But if the potables were notable, the food coming out of Curtis Gray's kitchen was often run-of-the-mill, with dishes that ranged from good to downright boring. In the later category, poached Prince Edward Island mussels (one of about a dozen new menu items) were decidedly dull, with a slightly fishy funkiness that couldn't be masked by a wash of bland, opaque broth not even savory enough to justify the bother of sopping it up with bread (thick slices of dense rosemary sourdough, incidentally, from Stone Oven bakery, served with a jammy, tomato-based housemade tapenade). A big bowl of creamy New England clam chowder (a Watermark mainstay) was a more flavorful option, with lots of buttery clams and potato bits, but it was marred by an abundance of grit.

A starter of velvety house-smoked rainbow trout, with sheer slices of vanilla-brined onion and a swipe of horseradish cream, made us stop and take notice. But a grilled filet of farm-raised salmon was predictably flat-footed (the farm-raised variety not only posing environmental concerns, but also lacking the full complement of flavor-giving fats that make its wild brethren so rich and juicy), and its small, watery essence was almost completely overcome by the spicy peanut-sauced linguine on which it was bedded.

In fact, even a vegetarian portobello-and-polenta dish edged out the salmon in the flavor sweepstakes. Crisp-edged wedges of soft polenta, silken sautéed spinach, and a thick ribbon of sun-dried tomato aïoli delivered the goodies in this meat-free ensemble, although the oversized mushroom caps hadn't been grilled quite long enough to develop their fullest flavor.

Steak Nicole, another new menu addition, was a more successful dish, pairing two buttery if not especially beefy-tasting tenderloin medallions with succulent grilled shrimp and a mountain of seductively limp French fries, drizzled with savory chive aïoli. And if simply grilled halibut, floating on a cumulus cloud of roasted-garlic mashed potatoes -- their white expanse interrupted by a stack of emerald asparagus spears -- wasn't conceptually fresh, it was at least perfectly executed and brought to the table piping hot.

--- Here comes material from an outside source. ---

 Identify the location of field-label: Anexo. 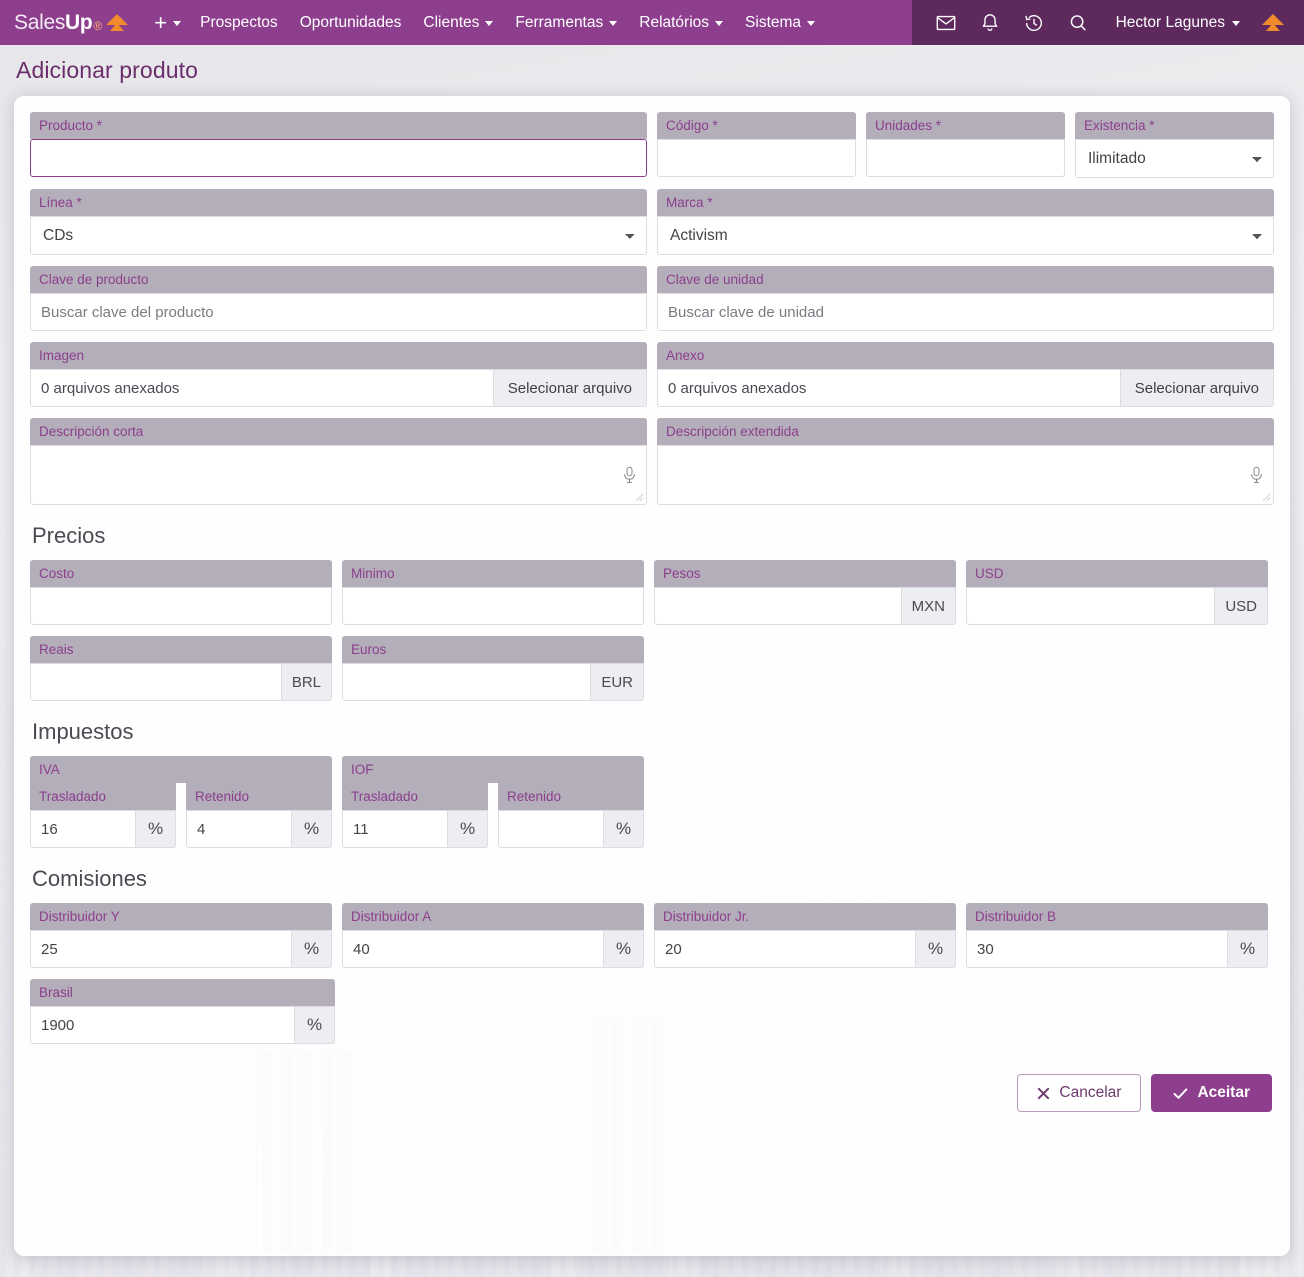
(966, 356).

As with the food, service, had its rough spots. On a weeknight, our tentative waiter approached us so hesitantly and spoke so softly, we might as well have been attended by a wraith; but to his credit, he scared up our food at predictable intervals. Not so a preoccupied Saturday-night server, who took nearly 20 minutes to produce our pre-dinner drink order (and got it wrong, at that), snatched away our apps to make room for our premature salads, and finally disappeared entirely when we were ready to consider sweet endings. Yet we had scarcely picked up our dessert forks to dig into a warm, fudgy Chocolate Lava Cake in a pool of crème Anglaise when he slapped down our bill on the tabletop and rushed off to parts unknown. "Oh, so now he's in a hurry!" a put-upon companion hissed sotto voce.

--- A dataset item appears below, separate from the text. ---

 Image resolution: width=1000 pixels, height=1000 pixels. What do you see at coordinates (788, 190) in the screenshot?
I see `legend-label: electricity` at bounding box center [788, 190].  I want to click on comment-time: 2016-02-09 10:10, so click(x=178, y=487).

Issues of food and service notwithstanding, one of Watermark's major assets has always been its riverside location. The restaurant's narrow, brick-paved patio is the perfect spot for enjoying a summery alfresco meal; and when the weather is less accommodating, the glass-enclosed porch makes a charming alternative. And even in the depths of winter, the cavernous dining room (now starting to appear a trifle shabby, with worn carpeting and dated-looking upholstery) offers an entertaining view of the crooked river as it winds its way toward the lake. So on an unseasonably gloomy Thursday evening, while we weren't expecting a crowd, we still were surprised to find ourselves the restaurant's only paying guests when 8:30 rolled around. "This weather is killing us," a bored bartender volunteered, when we commented on the lack of traffic. And indeed, with crusty old recordings of "New York, New York" and the Peanuts theme playing in the background, the ambiance seemed as dead and dispiriting as the endless rain.

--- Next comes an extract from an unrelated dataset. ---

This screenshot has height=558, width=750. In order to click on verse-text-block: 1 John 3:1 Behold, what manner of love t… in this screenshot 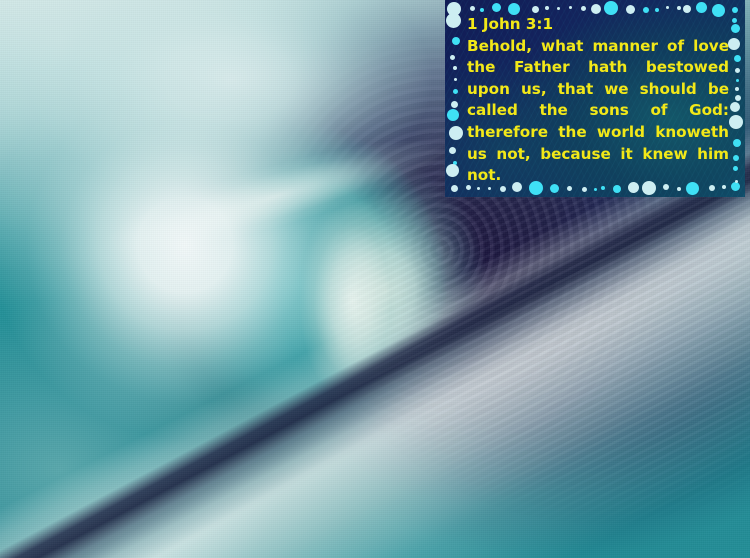, I will do `click(598, 100)`.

But two days later, on a perfect Saturday evening, as soft breezes wafted down from a cloudless sky, the restaurant was still half-empty, and that truth leads us right back to the Watermark's urgency about crafting a sexy new identity. Consistently great food and gracious service would be a fine start, of course. Let's hope that Hap and Curtis Gray prove to have the will -- and the talent -- to see it through.